I’m not sure this year will be easier. This semester I am working at three community colleges teaching 20 units. I drive 12 hours a week, teach six days a week, and grade non-stop on Sunday on my one day off. This semester I am not serving on any committees, even though I have been told that this is the best way to be visible on campus if I want a shot at an interview for the coveted and rare full-time position, should it ever surface. I am a single parent who rarely has time for my daughter, although she is supportive of my mid-life decision to switch a good salary for a pittance in pursuit of my dream.
I am passionate about teaching and students. However, this is a lifestyle I cannot sustain. I have spent all my savings and cannot pay back my substantial school loans. In fact, the only people that can sustain this career, according to the recent public debate on teachers, are sinners and saints. (It’s beyond frustrating to constantly hear when I’m working so hard how people without one day of teaching experience feel they know how to fix the “broken” system.)

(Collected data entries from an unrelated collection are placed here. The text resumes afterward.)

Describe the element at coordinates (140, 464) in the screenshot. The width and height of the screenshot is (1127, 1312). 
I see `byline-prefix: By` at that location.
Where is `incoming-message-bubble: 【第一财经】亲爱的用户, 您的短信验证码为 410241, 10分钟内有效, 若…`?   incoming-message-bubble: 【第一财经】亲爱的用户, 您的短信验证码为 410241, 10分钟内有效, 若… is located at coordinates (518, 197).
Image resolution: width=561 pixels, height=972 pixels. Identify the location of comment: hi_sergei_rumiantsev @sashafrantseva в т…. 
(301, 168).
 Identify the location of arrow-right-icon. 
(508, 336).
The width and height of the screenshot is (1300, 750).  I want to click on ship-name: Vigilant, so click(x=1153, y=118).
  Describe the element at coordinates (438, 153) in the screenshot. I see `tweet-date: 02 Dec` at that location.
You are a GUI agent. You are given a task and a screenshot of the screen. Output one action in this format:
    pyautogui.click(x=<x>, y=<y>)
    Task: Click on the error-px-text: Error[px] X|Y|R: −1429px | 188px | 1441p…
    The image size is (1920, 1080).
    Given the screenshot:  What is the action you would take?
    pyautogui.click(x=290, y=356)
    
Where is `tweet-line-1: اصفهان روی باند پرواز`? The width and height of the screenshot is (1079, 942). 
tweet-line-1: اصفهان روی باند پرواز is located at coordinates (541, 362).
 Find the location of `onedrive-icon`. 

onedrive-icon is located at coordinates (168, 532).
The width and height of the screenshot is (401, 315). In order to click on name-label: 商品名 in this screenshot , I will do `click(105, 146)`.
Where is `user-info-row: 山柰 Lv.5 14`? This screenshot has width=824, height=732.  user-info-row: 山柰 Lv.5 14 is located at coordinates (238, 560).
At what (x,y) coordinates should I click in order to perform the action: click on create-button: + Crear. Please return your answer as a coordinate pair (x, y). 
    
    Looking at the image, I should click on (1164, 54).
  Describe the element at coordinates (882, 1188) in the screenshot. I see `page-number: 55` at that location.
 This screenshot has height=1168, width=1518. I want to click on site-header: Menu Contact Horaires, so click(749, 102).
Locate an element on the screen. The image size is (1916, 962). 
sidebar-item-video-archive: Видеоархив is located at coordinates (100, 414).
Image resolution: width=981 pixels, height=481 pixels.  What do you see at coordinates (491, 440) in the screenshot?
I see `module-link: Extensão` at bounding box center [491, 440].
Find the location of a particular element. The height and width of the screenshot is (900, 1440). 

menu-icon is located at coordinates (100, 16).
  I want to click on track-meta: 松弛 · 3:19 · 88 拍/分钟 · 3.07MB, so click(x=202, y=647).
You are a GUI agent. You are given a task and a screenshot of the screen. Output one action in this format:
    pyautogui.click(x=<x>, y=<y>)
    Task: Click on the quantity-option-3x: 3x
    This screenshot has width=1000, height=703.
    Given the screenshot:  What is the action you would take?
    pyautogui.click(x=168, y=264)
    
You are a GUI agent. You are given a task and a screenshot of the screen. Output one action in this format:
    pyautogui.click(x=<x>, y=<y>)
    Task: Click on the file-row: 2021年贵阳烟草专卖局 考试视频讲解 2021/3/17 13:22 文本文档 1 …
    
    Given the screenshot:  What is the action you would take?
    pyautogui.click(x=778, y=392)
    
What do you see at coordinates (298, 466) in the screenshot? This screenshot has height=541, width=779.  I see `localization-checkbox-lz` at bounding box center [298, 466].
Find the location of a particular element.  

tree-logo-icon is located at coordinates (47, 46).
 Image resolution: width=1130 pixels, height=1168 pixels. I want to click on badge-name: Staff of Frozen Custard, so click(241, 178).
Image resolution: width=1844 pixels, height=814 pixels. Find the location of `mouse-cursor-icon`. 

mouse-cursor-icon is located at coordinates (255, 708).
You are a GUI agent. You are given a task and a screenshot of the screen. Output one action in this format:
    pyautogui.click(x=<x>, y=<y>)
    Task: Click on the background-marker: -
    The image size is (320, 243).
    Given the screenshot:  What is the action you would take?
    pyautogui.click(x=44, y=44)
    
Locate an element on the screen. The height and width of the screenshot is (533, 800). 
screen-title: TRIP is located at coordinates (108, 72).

By the way, President Obama’s heralded education loan forgiveness program applies only to full-time workers. As adjuncts we do not qualify because we are considered part-timers, even though we often teach more classes than full-time faculty. We have no benefits anywhere—period. Daily I learn new ways in which we are exploited and disrespected.
00 -
I wonder where the accrediting bodies are in this? Do they have strong data that a high adjunct/full time faculty ratio has no effect on instructional and institutional quality? If they don't, why are they still accrediting schools that continue to use this strategy? if they do, please share!
00 -
Adjunct faculty, of which I am one, are among the most dedicated. We put up with a lot because we love teaching. I think we do affect the instructional quality-- positively. One of the biggest problems I see, however, beyond having to work at multiple schools to earn a full-time living, not having any benefits, not having even an office, and all the rest, is security. Even schools which treat their adjuncts well, comparatively, will simply exclude an adjunct from the next semester's schedule without any rational reason given. This happened to me, recently, cutting my income in half-- and yes I may go bankrupt by June-- even though I'd been teaching successfully at the institution for six years. At the very least, I think that adjuncts should be assured classes six months out, and offered a reason why they will not be invited back. Then, one would have time to go to other schools and promote one's skills. I have been adjunct for 16 years; I have a master's; I am a trained, experienced "professor". Almost all of my adjunct colleagues are like me. This isn't a hobby; we are professionals and deserve to be treated as such.